Whilst children, we are still constrained, of course. As each of us comes into adulthood, it is revealed to us more fully that we are responsible for everything we intend, think, do, and say.

Does that mean that we cannot learn as children very deep and poignant spiritual truths from the abuse and cruelty we suffer? No of course not...for we certainly can learn deep truths from any situation, whether loving or brutal.

Does it mean that there was a binding spiritual contract (the equivalent of a spiritual contract in blood, a spiritual gun to the head, or some other sort of spiritual coercion or eye-for-an-eye type of situation) that forced your mum or my folks or whomever to abuse us or to treat us cruelly? Of course not. Everyone makes their choices in each moment, and then in the next moment, and the next.

But IMO it is self-evident in the entirety of our existence that since we have free will, there are no spiritually binding contracts for infliction of abuse or cruelty to punish or school you. That is simply humankind's inhumanity to one another...and clearly this happens all the time.

Rather, as I understand it, there are only agreements to incarnate together and/or to cross paths, for opportunities to exchange lovingkindness and to support one another.

Back to those who have been abused or mistreated...it is not on us to excuse or condone the behaviour, nor to rationalise it as karma or some other contractual, obligatory, or tit-for-tat suffering we must endure.

What is upon us is the following...

To name the behaviour as misaligned (with Spirit), to call it out as unacceptable, and to to draw healthy emotional and spiritual boundaries for ourselves.

To accept that these things happened, to honour our pain and our grief, and to nurture ourselves and our healing by surrounding ourselves with those who love us authentically (seek our highest good).

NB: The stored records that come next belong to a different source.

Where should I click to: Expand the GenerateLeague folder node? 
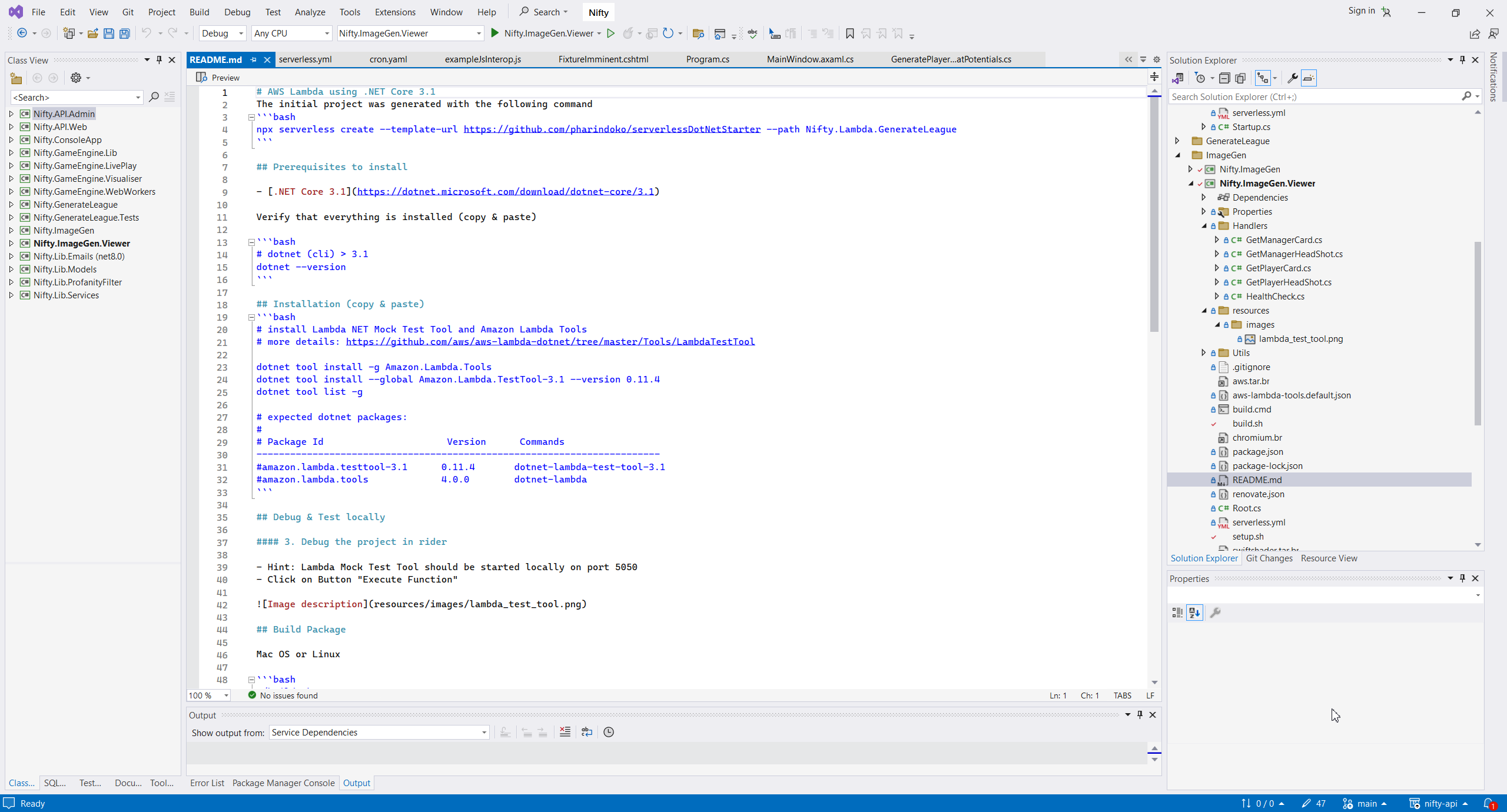[1177, 141]
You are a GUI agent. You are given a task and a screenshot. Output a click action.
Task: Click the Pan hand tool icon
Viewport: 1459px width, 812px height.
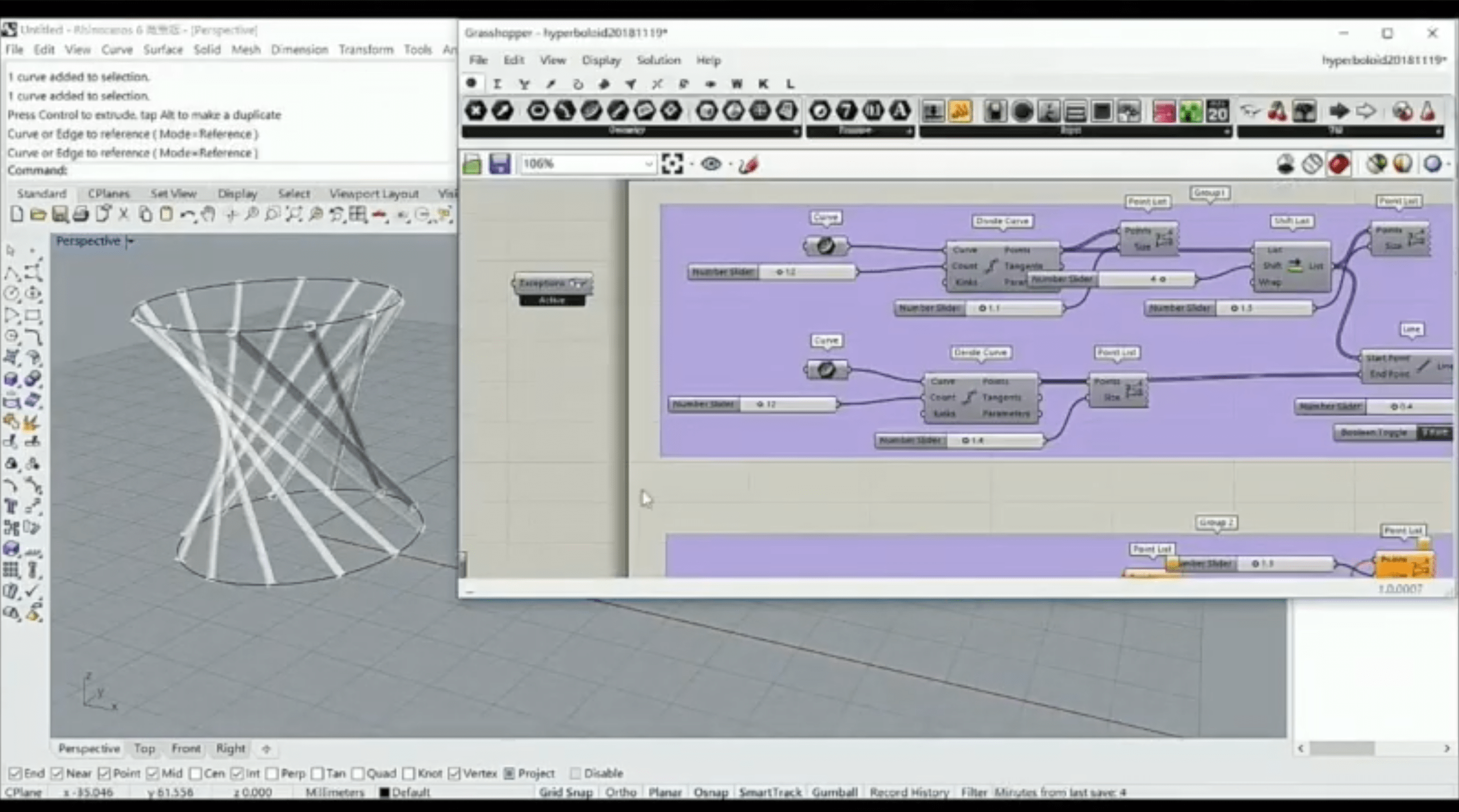[208, 215]
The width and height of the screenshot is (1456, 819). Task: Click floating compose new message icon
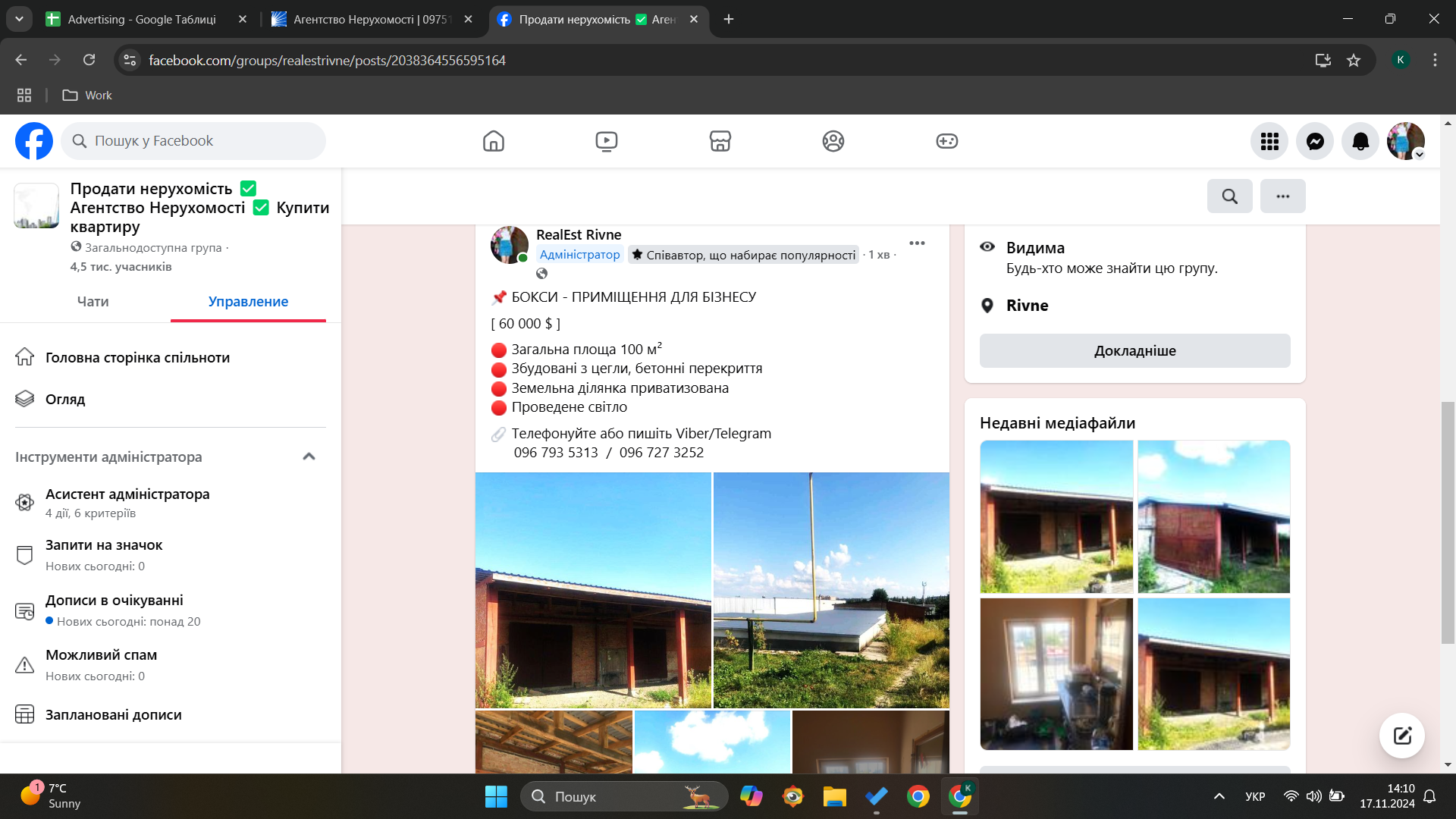click(1401, 735)
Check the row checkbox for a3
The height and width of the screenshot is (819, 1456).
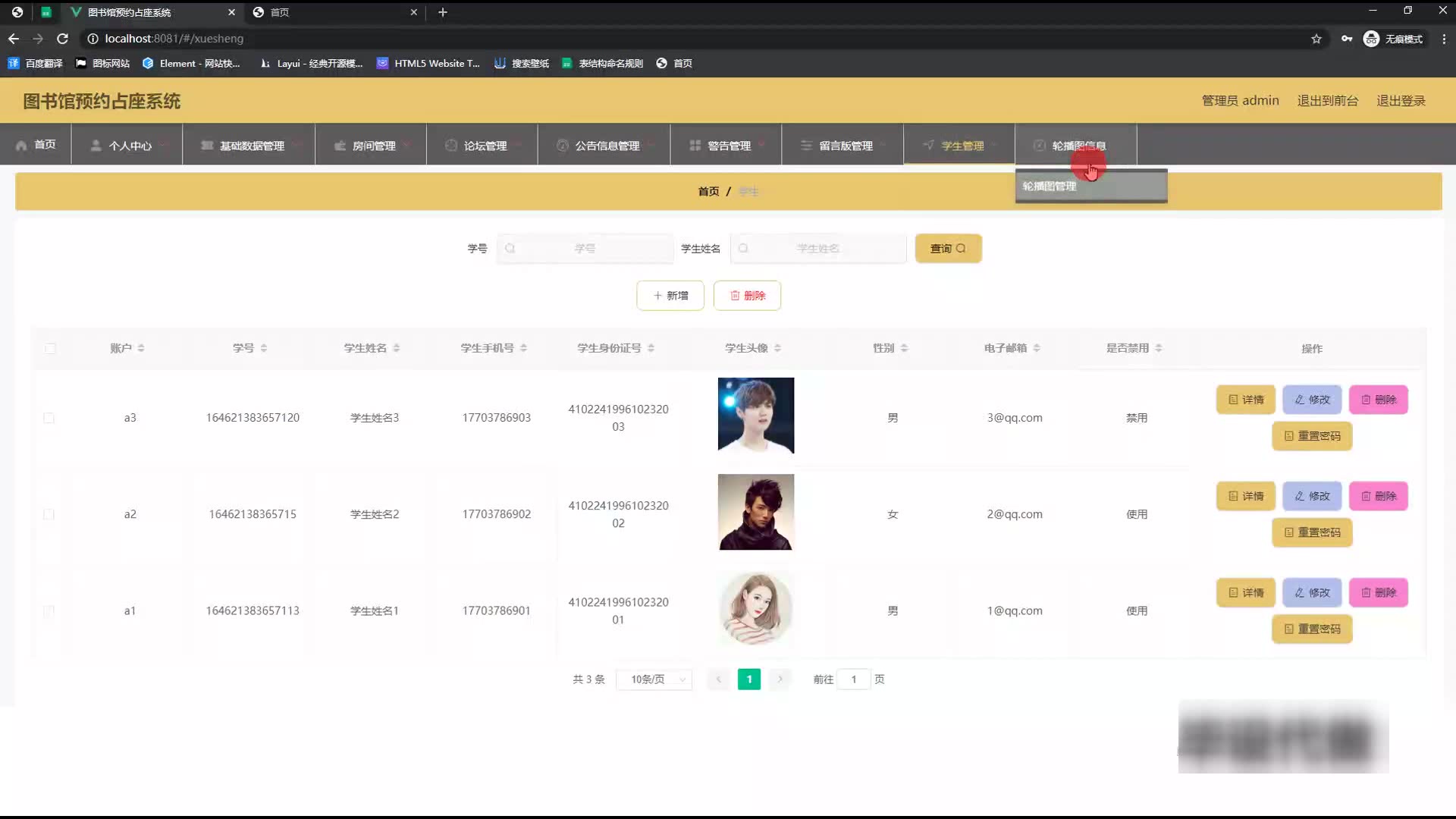49,418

Next, to continue to walk our own path toward Spirit and right-aligned with Spirit, and thus with self and others as well. This means primarily making authentic love central to our way of being and to all our relationships...with self, others, nature, and existence at large. Importantly, releasing anger toward oneself and forgiving oneself for enduring the abuse or cruelty is often a very necessary part of this phase of the journey.

And last...if you hadn't already got here in earlier phases...to forgive the abuser and let go your pain and anger toward them from deep within your heart. If you have done this and you're strong enough, you can then even reach out personally (only if you feel emotionally and physically safe in doing so), and begin to heal your relationship on the ground.

If you are not yet at this last step, then all in good time...it may take years of releasing pain and forgiving the abuser. I would say, be sure to be loving and accepting of yourself whilst you revisit the steps on honouring your pain, your anger, and your grief...and on nurturing and forgiving the self. But forgiveness is ultimately something you do first and foremost for yourself and for your own healing and growth...as well as for the healing and growth of the abuser. So I would always recommend forgiving as soon as you are sincerely able...and even beyond that engaging directly (if it is safe and you are able) for a fuller reconciliation, if possible...this allows for a much deeper and mutual level of healing and transformation.

But regardless...don't ever let the other hold you back from moving forward on your own path, because the moment you forgive sincerely within your heart...the repercussions are vast, they are good, and they are eternal

Peace & blessings
7L
__________________
Bound by conventions, people tend to reach for what is easy.

Here we must be unafraid of what is difficult.

For all living beings in nature must unfold in their particular way

and become themselves despite all opposition.